Rasinski, T.V., Chang, S., Edmondson, E., Nageldinger, J., Nigh, J., Remark, L., Kenney, K.S., Walsh-Moorman, E., Yildirim, K., Nichols, W.D., Paige, D.D., & Rupley, W.H. (2017). Reading fluency and college readiness. Journal of Adolescent and Adult Literacy, 60(4), 453-460.


Fluency in reading is not usually something that secondary school and college teachers think they need to be concerned about. It is assumed that reading fluency has already been “mastered” in the elementary grades. Rasinski et al here present research that challenges those assumptions. They present evidence from a study of 81 college freshmen that suggests that reading fluency continues to be a “critical literacy component” (p. 453) well past grade 8, and that fluency is linked to predictors of college readiness such as ACT scores.

We need to look at reading fluency as a complex and multifaceted set of skills, going beyond just its quantifiable aspects (percentages of words read accurately and words correctly read per minute). Fluent reading is not just fast and accurate reading; it also is reading with flow and expression, and of course, reading with comprehension. All of these components make up fluent reading. If we view fluency as all these things, a case might be made that fluent reading is what defines good reading. All aspects of fluency interact with each other in fascinating ways.

Rasinski and his colleagues had college freshmen read a passage and gathered data on their word recognition accuracy and their reading rate. These data were linked to percentiles and correlated with ACT scores (both on the reading subtest and the overall scores). The goal was to come up with numbers that could serve as “indicators” that could be used to monitor college reading readiness, so that interventions might be provided. Scores on accuracy and automaticity were reported to “correlate significantly and positively with both the ACT reading subtest and composite scores” (p. 457). The researchers concluded that “both word recognition accuracy and automaticity continue to be important factors for reading and academic success into the middle, secondary, and postsecondary grades” and recommended that secondary teachers should “monitor students’ progress in these competencies” (p. 458).

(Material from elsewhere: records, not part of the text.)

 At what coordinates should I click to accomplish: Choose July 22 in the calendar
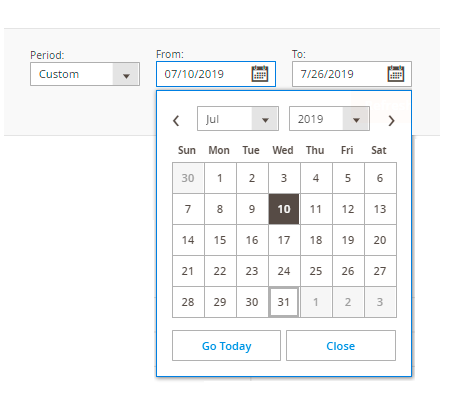[220, 271]
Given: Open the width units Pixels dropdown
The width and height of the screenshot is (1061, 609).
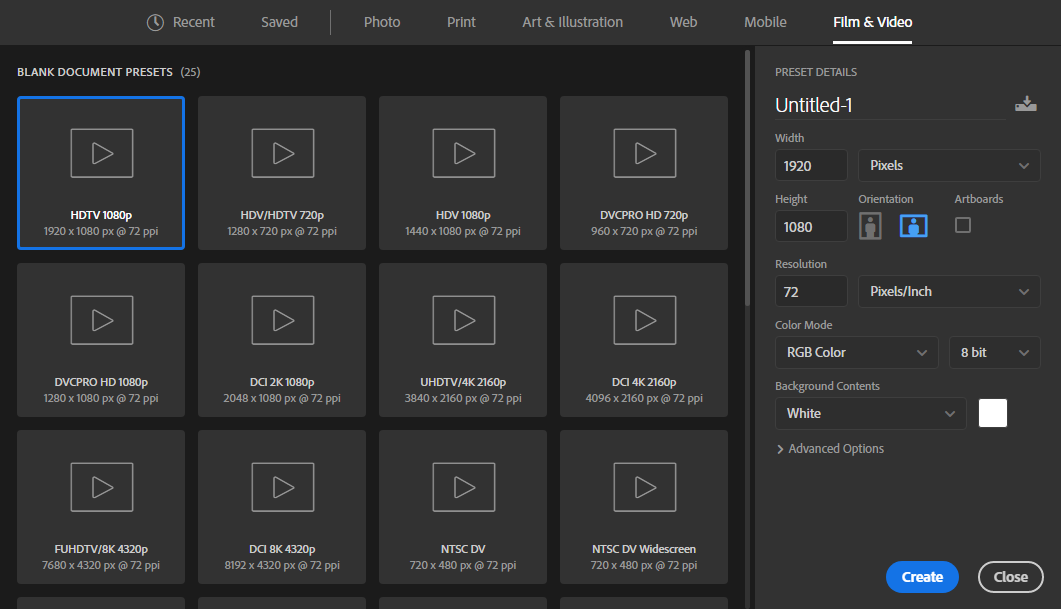Looking at the screenshot, I should click(949, 165).
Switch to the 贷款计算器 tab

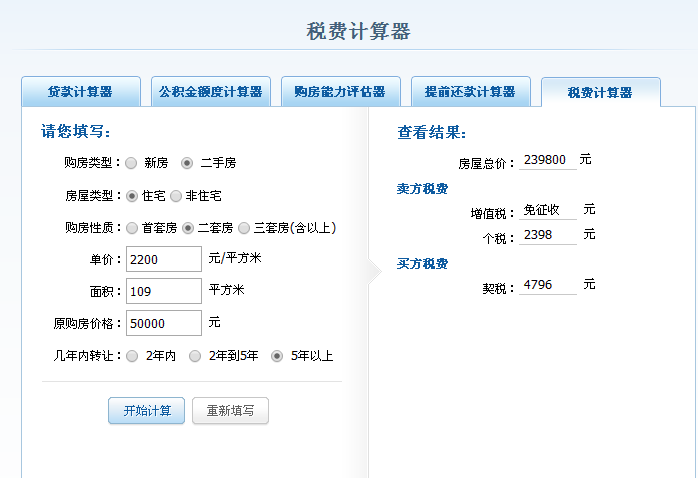coord(80,92)
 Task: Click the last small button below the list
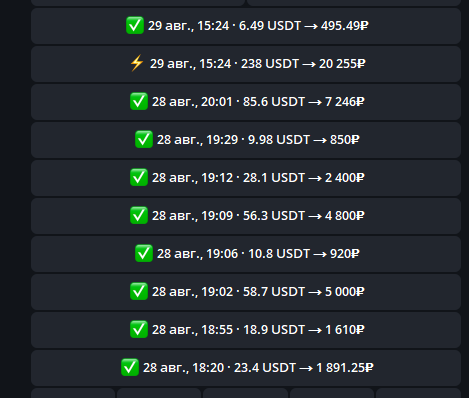coord(418,393)
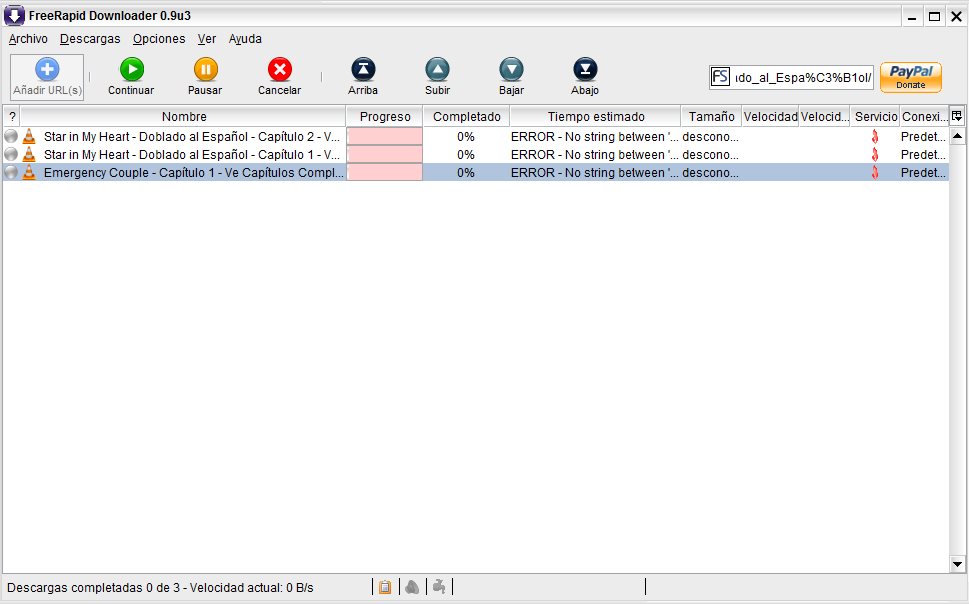Open the column selector button in table header
The width and height of the screenshot is (969, 604).
point(957,116)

In a helpful sidebar (the “Take Action!” feature on page 459), five suggestions for how to do that are provided. These suggestions are basically the “quick and dirty” data-gathering methods that most elementary teachers and special reading teachers have been using for a long time. These methods don’t tell us everything we need to know about readers; they are quick, quantitative, and only look at limited aspects of reading. These kinds of measures shouldn’t be the only data we use to inform decisions on who gets interventions and what those interventions will be. However, they do provide some practical ways to monitor students’ reading so that students who may be struggling can be initially identified and effective assessment and intervention can be sought. That kind of monitoring is needed at all levels of schooling and is every teacher’s responsibility.